In Ischgl waren 85 Prozent der infizierten Bürger in der der 1600-Einwohner-Gemeinde asymptomatisch, das heißt, sie haben von der Krankheit gar nichts bemerkt. Haben die Kritiker Recht, die daraus schließen, die Maßnahmen zur Corona-Prävention seien übertrieben?
Nein, auf die Ski-Urlauber hat dieses Virus ja zum Teil verheerendene Folgen gehabt. Bislang ist von 27 Toten die Rede. Damals kannte man die Krankheit nicht. Man lernt erst jetzt, was sie wirklich bedeutet. Man kann die Krankenhäuser jetzt so organisieren, dass man Infizierte aufnehmen kann, ohne den regulären Betrieb zu schließen. Am Anfang dachte man ja, der Ansturm werde so groß, man komme nicht mehr hinterher. Bei der zweiten Welle kann man das entspannter und überlegter angehen.  

Warum haben die meisten Bewohner von Ischgl gar nicht gemerkt, dass sie sich infiziert hatten, während das Virus in der Lombardei ganze Dörfer von der Landkarte radiert hat?
Es gibt verschiedene Varianten des Virus. Man kann zurückverfolgen, wo die Viren herkommen, wer ihre „Vorfahren“ sind. Möglicherweise war die Variante des Virus in Italien eine andere als in Deutschland. Es ist bei uns auch auf ein besseres Gesundheitssystem gestoßen. Man kann jetzt nur hoffen, dass es weiter mutiert und schlapp wird. 

Und was, wenn es mutiert und extrem gefährlich wird? 
Die Gefahr besteht. Es könnte auch sein, dass es so gefährlich wie das Ebola-Virus wird. Und das würde bedeuten, dass es extrem tödlich wird. Momentan liegt die Case-Fatility-Rate – das Verhältnis der Toten zur Zahl der registrierten Infizierten – bei 4,6 Prozent. Bei der Ebola-Epidemie lag sie bei über 80 Prozent. 

Ist man automatisch immun gegen die Krankheit, wenn man einmal infiziert war?
Bei Covid-19 ist diese Frage nicht geklärt. Es entwickelt sich aber ein Bild, dass man diese Frage mit Nein antworten muss. 

In Bayern haben Tests an erkrankten Mitarbeitern der Firma Webasto gezeigt, dass die Zahl der Antikörper nach zwei Monaten um zwei Drittel zurückgingen.
- - - -
*ZU BEARBEITENDE AUFGABEN*
• 1. Nennen Sie jeden geografischen Namen (Ort, Region oder Land), der im Text über das Coronavirus vorkommt, jeweils einmal.
• 2. Geben Sie aus dem Text über das Coronavirus den Abschnitt wörtlich wieder, der mit den Worten „Warum haben die“ beginnt und mit „Landkarte radiert hat?“ endet.

[Dateneinträge]
- - - -
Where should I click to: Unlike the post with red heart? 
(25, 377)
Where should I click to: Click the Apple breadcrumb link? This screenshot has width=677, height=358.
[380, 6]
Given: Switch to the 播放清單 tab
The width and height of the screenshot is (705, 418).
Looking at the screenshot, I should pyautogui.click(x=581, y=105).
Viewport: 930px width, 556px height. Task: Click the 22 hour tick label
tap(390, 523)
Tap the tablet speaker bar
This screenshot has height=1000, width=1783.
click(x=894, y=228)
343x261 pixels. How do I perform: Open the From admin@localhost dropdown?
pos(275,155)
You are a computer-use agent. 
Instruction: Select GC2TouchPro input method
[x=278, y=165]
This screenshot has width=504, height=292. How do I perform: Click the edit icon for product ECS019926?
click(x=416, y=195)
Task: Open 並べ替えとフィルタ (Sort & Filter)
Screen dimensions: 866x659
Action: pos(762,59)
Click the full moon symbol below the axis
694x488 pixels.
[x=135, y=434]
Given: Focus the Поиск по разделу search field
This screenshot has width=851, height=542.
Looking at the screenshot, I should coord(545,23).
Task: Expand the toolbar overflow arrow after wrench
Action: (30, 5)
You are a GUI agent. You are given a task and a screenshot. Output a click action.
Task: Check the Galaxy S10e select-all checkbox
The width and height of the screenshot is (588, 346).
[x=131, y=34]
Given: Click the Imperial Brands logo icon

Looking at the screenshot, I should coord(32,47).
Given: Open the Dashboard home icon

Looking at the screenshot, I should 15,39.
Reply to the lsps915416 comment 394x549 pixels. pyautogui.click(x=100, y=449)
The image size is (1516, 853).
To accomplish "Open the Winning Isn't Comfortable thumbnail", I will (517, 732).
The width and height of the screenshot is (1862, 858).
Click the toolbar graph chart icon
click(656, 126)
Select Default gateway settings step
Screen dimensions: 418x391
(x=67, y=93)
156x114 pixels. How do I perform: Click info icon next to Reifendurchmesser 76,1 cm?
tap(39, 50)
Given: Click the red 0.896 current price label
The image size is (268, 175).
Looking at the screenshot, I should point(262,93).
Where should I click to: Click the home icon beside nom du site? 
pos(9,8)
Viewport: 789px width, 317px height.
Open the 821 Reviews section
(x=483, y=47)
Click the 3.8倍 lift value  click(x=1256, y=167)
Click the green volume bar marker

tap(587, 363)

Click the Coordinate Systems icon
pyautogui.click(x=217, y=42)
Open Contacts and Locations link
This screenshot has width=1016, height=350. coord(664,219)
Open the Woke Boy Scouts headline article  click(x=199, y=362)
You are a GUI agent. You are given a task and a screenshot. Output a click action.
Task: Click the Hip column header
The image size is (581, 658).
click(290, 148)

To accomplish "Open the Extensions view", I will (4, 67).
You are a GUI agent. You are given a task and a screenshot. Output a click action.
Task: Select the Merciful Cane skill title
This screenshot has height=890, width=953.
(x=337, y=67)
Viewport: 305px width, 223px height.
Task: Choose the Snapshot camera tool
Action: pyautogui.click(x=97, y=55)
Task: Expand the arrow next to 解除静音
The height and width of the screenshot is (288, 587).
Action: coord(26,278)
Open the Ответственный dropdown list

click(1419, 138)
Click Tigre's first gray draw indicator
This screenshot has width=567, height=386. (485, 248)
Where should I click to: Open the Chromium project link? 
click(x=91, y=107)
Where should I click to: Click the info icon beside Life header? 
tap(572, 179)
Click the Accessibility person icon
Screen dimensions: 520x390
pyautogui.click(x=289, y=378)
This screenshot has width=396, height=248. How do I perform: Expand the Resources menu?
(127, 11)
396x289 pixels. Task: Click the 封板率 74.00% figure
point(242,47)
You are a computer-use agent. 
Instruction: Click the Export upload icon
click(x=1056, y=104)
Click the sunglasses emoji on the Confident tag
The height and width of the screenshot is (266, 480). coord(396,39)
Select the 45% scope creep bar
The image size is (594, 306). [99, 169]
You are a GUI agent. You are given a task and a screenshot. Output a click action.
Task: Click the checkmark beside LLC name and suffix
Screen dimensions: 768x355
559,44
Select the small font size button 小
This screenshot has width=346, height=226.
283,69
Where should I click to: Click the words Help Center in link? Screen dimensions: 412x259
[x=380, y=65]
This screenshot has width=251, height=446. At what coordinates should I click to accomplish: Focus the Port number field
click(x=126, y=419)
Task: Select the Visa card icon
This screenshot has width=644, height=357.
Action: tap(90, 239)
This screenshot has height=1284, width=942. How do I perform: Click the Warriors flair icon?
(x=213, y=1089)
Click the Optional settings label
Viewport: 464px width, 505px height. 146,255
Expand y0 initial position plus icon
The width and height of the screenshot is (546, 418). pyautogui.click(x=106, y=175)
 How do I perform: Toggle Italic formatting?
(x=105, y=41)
- - - -
*ERGEBNISSE DER AUFGABEN*
• 1. Ischgl, Lombardei, Italien, Deutschland, Bayern

• 2.
Warum haben die meisten Bewohner von Ischgl gar nicht gemerkt, dass sie sich infiziert hatten, während das Virus in der Lombardei ganze Dörfer von der Landkarte radiert hat?